▶ _Material zur Aufgabe_:
•••••
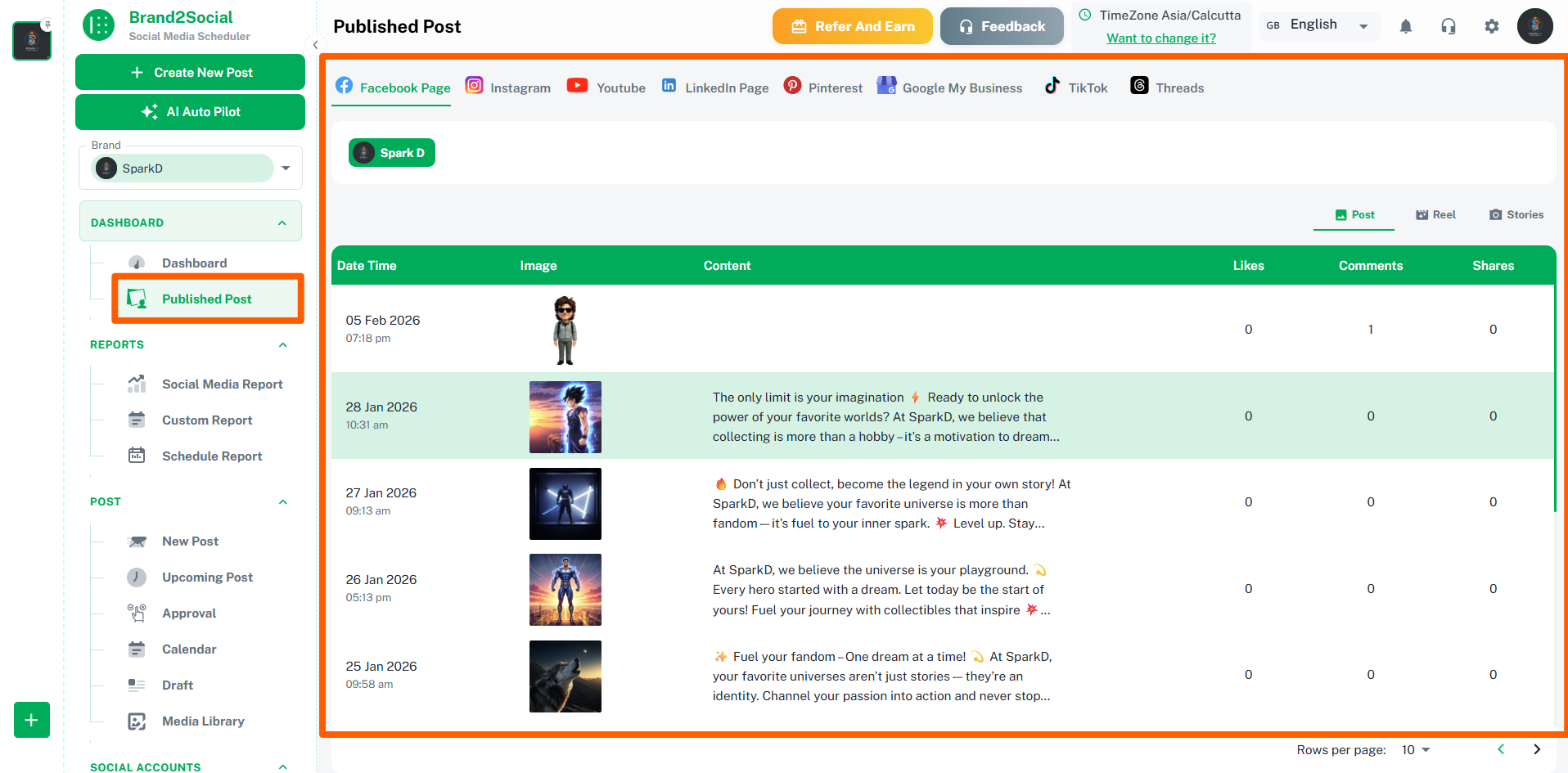
Task: Open the Youtube channel tab icon
Action: pos(577,85)
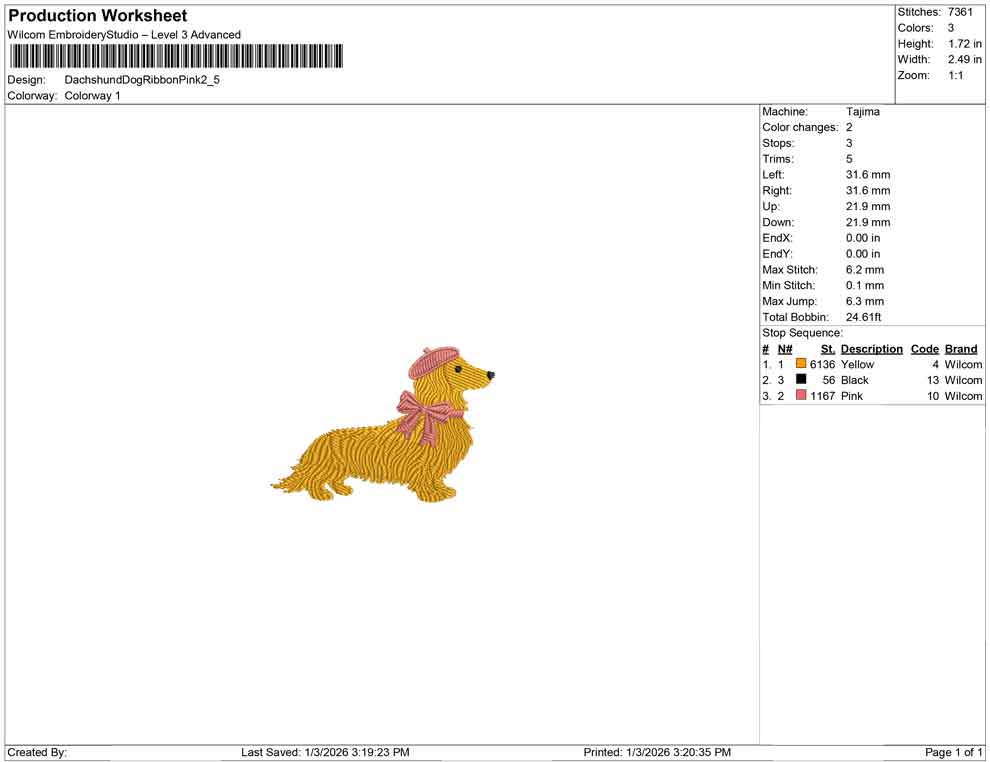990x762 pixels.
Task: Click the Colorway 1 value
Action: 92,96
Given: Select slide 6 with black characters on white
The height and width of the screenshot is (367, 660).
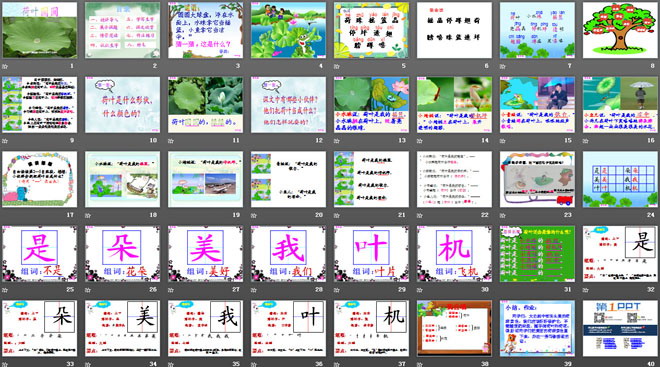Looking at the screenshot, I should click(454, 30).
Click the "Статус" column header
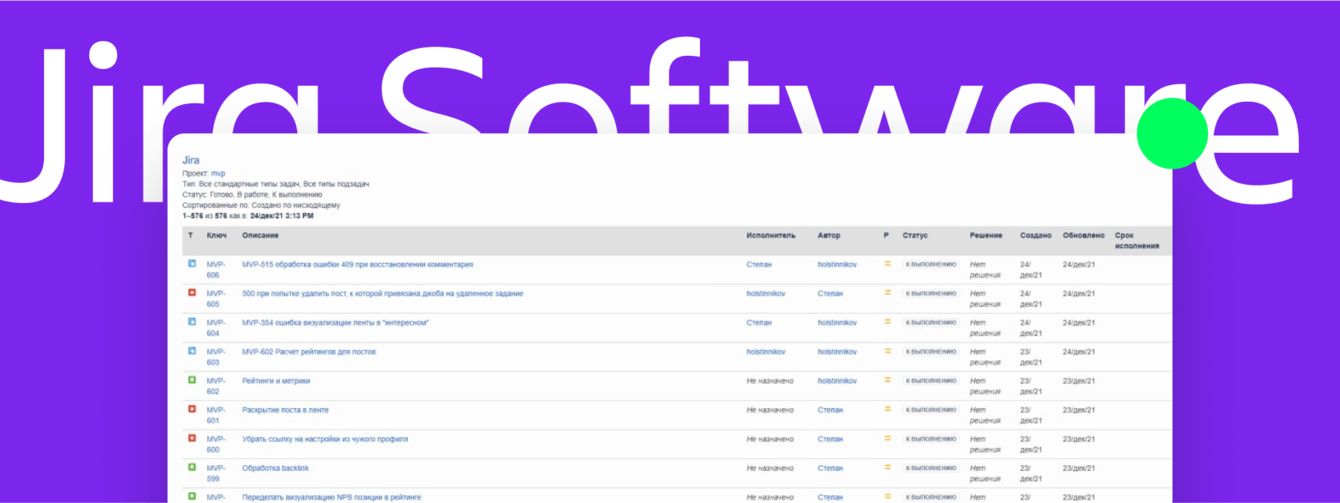The height and width of the screenshot is (503, 1340). click(915, 236)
•••••
▶ _Schriftliche Übung_:
Gib alle Zeilen der obigen Auflistung ohne Leerzeilen als Markdown-Tabelle mit den Spalten „Nr“ und „Zeile“ wieder. Lass die Bilder in der Antwort weg.

▶ _Endgültige Antwort_:
| Nr | Zeile |
|---|---|
| 1 | Task: Open the Youtube channel tab icon |
| 2 | Action: pos(577,85) |
| 3 | 990x762 pixels. |
| 4 | Task: Click the Colorway 1 value |
| 5 | Action: 92,96 |
| 6 | Given: Select slide 6 with black characters on white |
| 7 | The height and width of the screenshot is (367, 660). |
| 8 | Looking at the screenshot, I should click(454, 30). |
| 9 | Click the "Статус" column header |
| 10 | The height and width of the screenshot is (503, 1340). click(915, 236) |